Exercise:
In the forum excerpt below, which value of T worked in the toy test, and how is it factored?

Source excerpt:

▬▬▬

T may be relatively large for one 'a', while much smaller for another.
Weirdly enough there are 4 ruling congruences which I also call
constraints which decide when T will work:
1. f_1 = ak mod p
2. f_2 = a^{-1}*(1 + a^2)*k mod p
3. z = (2a)^{-1}*(1 + 2a^2)*k mod p
and
4. y = (2a)^{-1}*k mod p
If all of the above can be true without contradiction--for EACH prime
factor p of N--then that T will work and give you k, where I remind
k^2 = q mod N. An example of a contradiction is any two of the
relations have k as a factor when T does not. That can often be about
size, as if p is relatively large, so that f_1 = ak explicitly, and
for some reason k is still a factor of any of the others despite the
congruence relationship, then T must have k as a factor. A small T
might not meet those conditions while there is some larger one that
will.
Those 4 constraints are wild though because the mathematics is saying,
hey, if you can fulfill these conditions, then ok, you get the right
answer, if not, no.
So I came across this technique kind of by accident where there is
just this oddity that the mathematics will solve for k^2 and k, so you
can set k^2 = q mod N, and then go find k from factoring.
It can be wicked fast.
For example did a toy test bigger than I usually try, I picked p=91,
and q=30, as 11^2 = 30 mod 91. With a=1, I have T = 60 mod 91.
My first try is with T=151, which is prime, and that didn't work
(though trivial factorizations MAY work). If the first non-trivial
factorization doesn't work then none will so I know not to try any
others. Ok, next is:
T = 242, = 11(22), which works! k = 3^{-1}(11 + 22) mod 91 = 11 mod
91.
Here with ak less than p the math found an answer that fit the bill,
though it can also use 91 - 11 that would be with a bigger T.
So these relationships are fundamental relationships of factoring and
quadratic residues. They were always there.
It is so wild.
The answers are there it's just that where they show up depends on 'a'
and the actual answer for k. It's kind of strange but you can watch
the mathematics shifting things around to handle each issue presented
by the 4 constraints when it gives the answer.
But yeah, it's mathematics, so it has infinite intelligence, so it's
not like it actually DOES anything as these answers are logically
built into numbers already.
Wild. Just wild.

▬▬▬

Listing:
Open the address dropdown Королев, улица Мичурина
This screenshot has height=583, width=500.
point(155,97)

▬▬▬

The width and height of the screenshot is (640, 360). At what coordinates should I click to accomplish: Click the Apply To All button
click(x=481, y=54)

▬▬▬

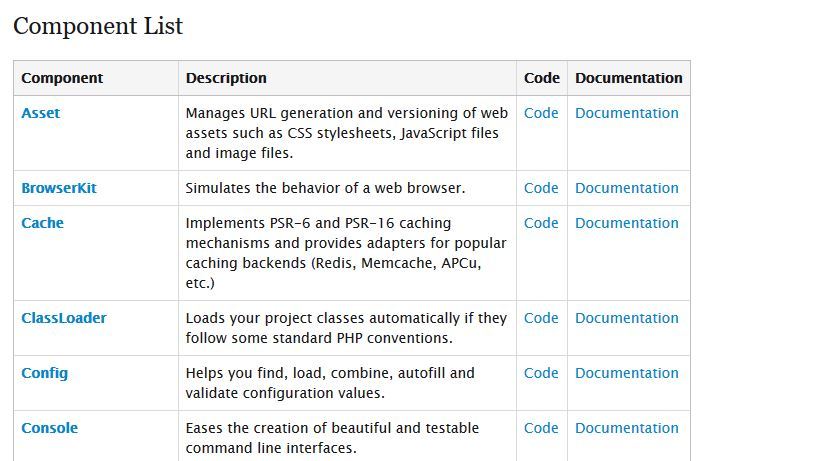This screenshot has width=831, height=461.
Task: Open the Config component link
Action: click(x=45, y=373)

▬▬▬

Output for this task:
T = 242, factored as 11(22).